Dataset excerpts
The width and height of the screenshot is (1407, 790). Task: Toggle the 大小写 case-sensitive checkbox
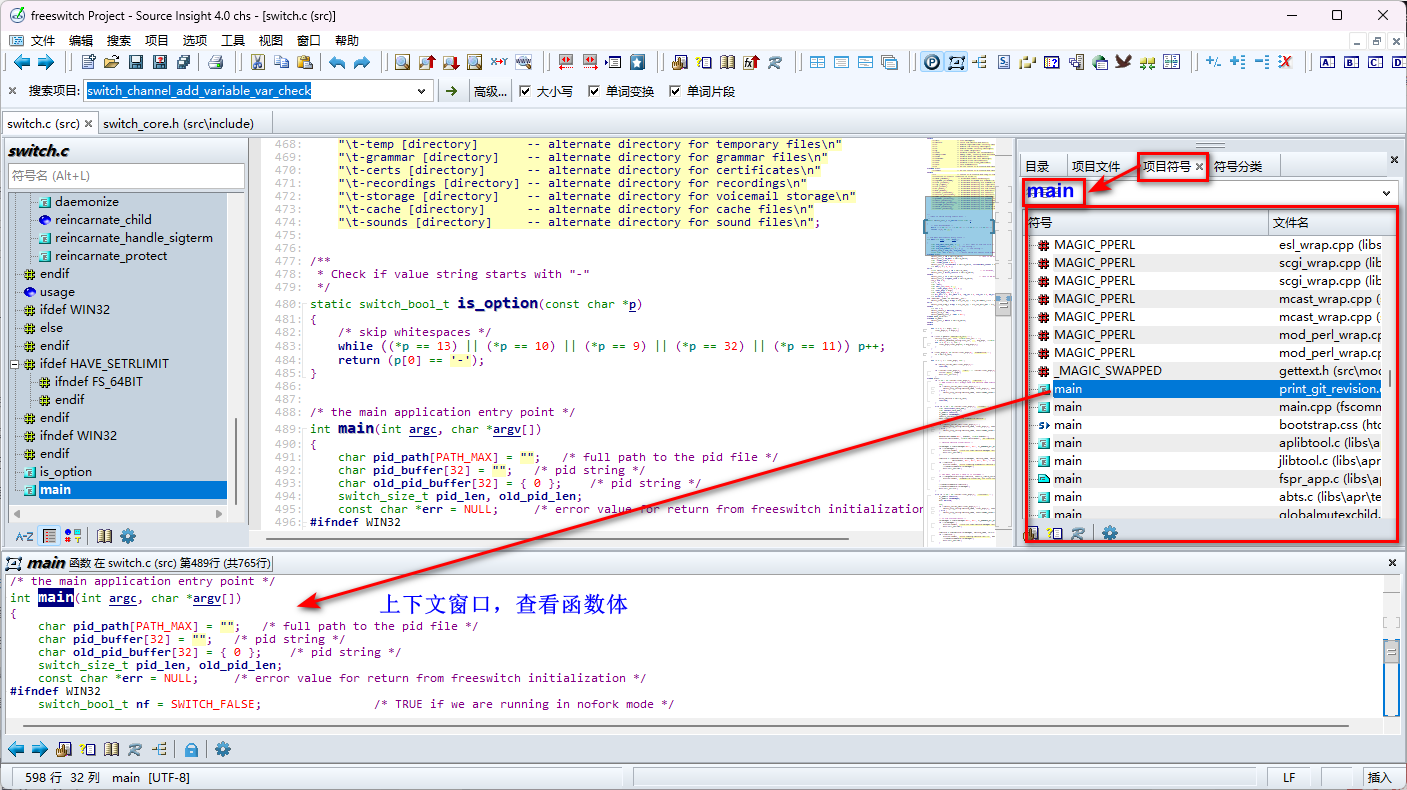(x=526, y=91)
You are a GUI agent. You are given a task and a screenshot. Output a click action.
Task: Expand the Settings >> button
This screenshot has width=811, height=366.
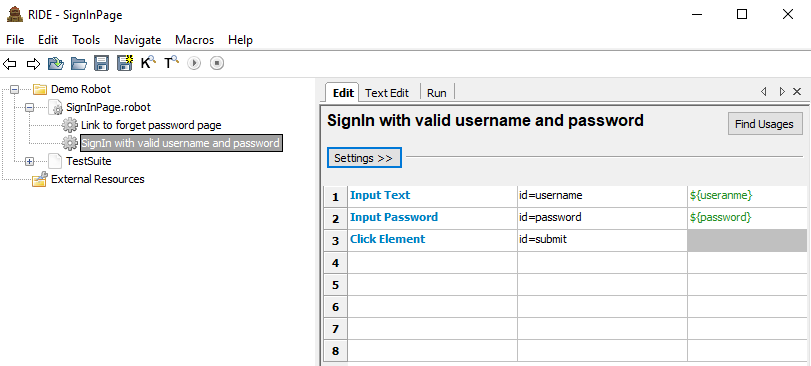364,158
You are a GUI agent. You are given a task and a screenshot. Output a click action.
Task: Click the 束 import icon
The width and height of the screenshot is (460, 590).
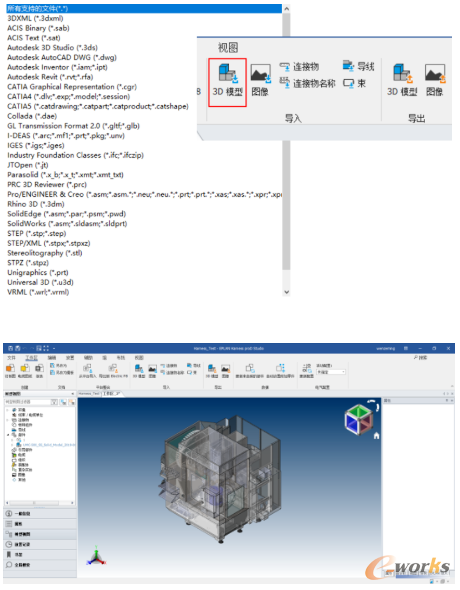point(354,83)
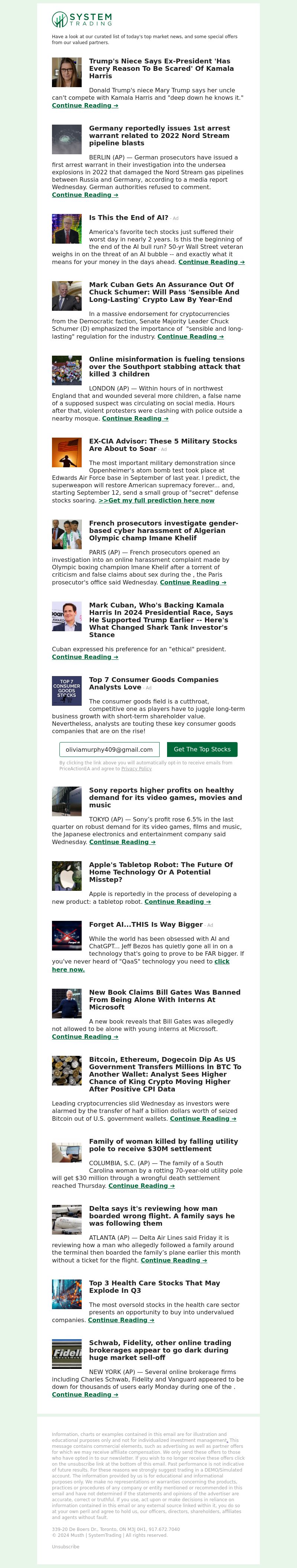Open the Mary Trump article thumbnail
This screenshot has height=1568, width=297.
[66, 72]
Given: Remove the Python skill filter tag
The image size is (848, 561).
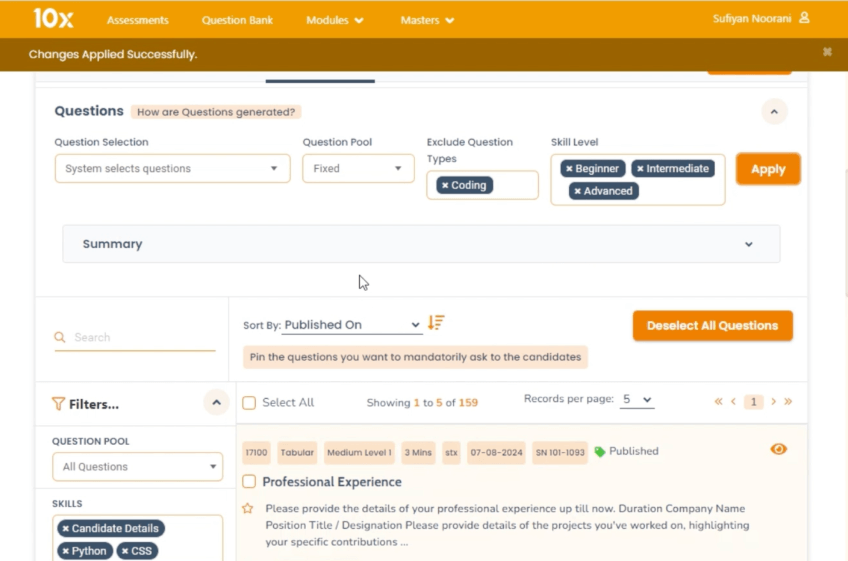Looking at the screenshot, I should point(66,551).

» **Task to complete**
Transcribe the lines above exactly, beginning at the one with "Task: Expand the Settings >> button" and ending at the one with "Given: Remove the Python skill filter tag". Include both; exclude the pictures.

» **Response**
Task: Expand the Settings >> button
This screenshot has width=811, height=366.
364,158
You are a GUI agent. You are given a task and a screenshot. Output a click action.
Task: Click the 束 import icon
The width and height of the screenshot is (460, 590).
point(354,83)
Open the Mary Trump article thumbnail
This screenshot has height=1568, width=297.
[66, 72]
Given: Remove the Python skill filter tag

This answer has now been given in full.